Sample softmax is all about selecting a sample of the given number and try to get the softmax loss. Here the main objective is to make the result of the sampled softmax equal to our true softmax. So algorithm basically concentrate lot on selecting the those samples from the given distribution. On other hand NCE loss is more of selecting noise samples and try to mimic the true softmax. It will take only one true class and a K noise classes.

Shamane Siriwardhana
  • 3,951
  • 6
  • 33
  • 73
1

Sampled softmax tries to normalise over all samples in your output. Having a non-normal distribution (logarithmic over your labels) this is not an optimal loss function. Note that although they have the same parameters, they way you use the function is different. Take a look at the documentation here: https://github.com/calebchoo/Tensorflow/blob/master/tensorflow/g3doc/api_docs/python/functions_and_classes/shard4/tf.nn.nce_loss.md and read this line:

By default this uses a log-uniform (Zipfian) distribution for sampling, so your labels must be sorted in order of decreasing frequency to achieve good results. For more details, see log_uniform_candidate_sampler.

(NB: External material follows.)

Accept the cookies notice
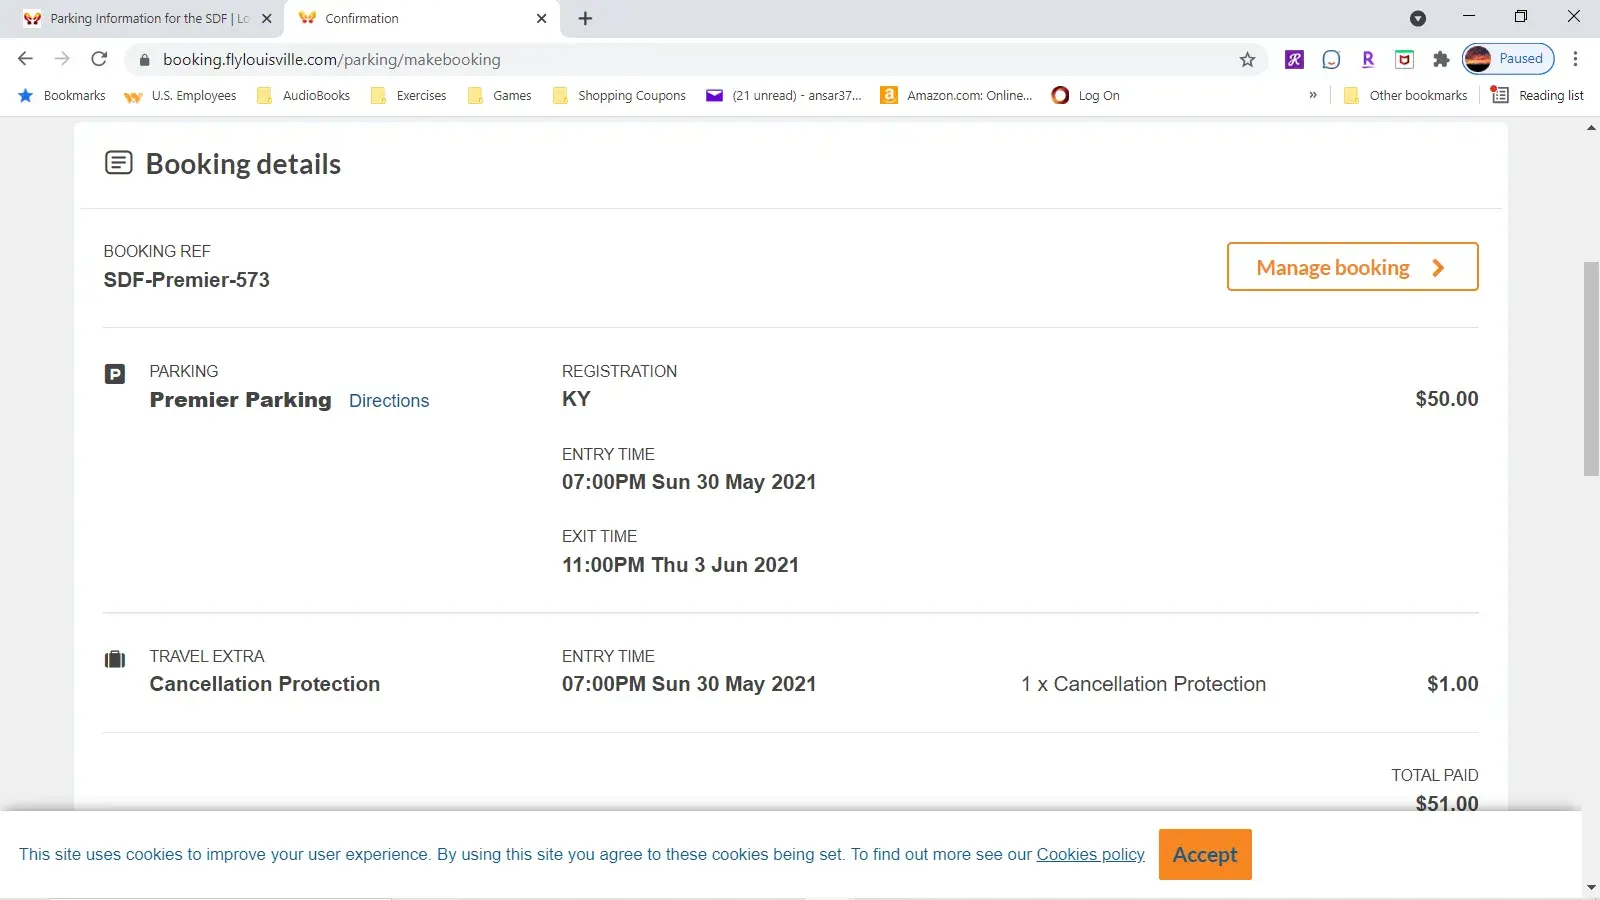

Take a look at this paper where they explain why they use it for word embeddings: http://papers.nips.cc/paper/5165-learning-word-embeddings-efficiently-with-noise-contrastive-estimation.pdf

Hope this helps!

rmeertens
  • 4,383
  • 3
  • 17
  • 42
  • the first link is broken, use: https://github.com/calebchoo/Tensorflow/blob/master/tensorflow/g3doc/api_docs/python/functions_and_classes/shard4/tf.nn.nce_loss.md – Denis Kuzin Jun 22 '17 at 15:16
  • Thanks! Fixed the link – rmeertens Jun 22 '17 at 16:00
  • "your labels must be sorted in order of decreasing frequency" -- what does this mean practically? you have to sort the examples in your mini-batch by label frequency? – eggie5 May 01 '20 at 00:38
  • 1
    @eggie5, the id, which is encoded as 0 should be the most frequent one in your corpus. And the id, which is encoded as `n_ids-1` should be the least frequent one in your corpus. – YQ.Wang Mar 17 '21 at 06:47
0

Check out this documentation from TensorFlow https://www.tensorflow.org/extras/candidate_sampling.pdf

They seem pretty similar, but sampled softmax is only applicable for a single label while NCE extends to the case where your labels are a multiset. NCE can then model the expected counts rather than presence/absence of a label. I'm not clear on an exact example of when to use the sampled_softmax.

phdscm
  • 233
  • 1
  • 8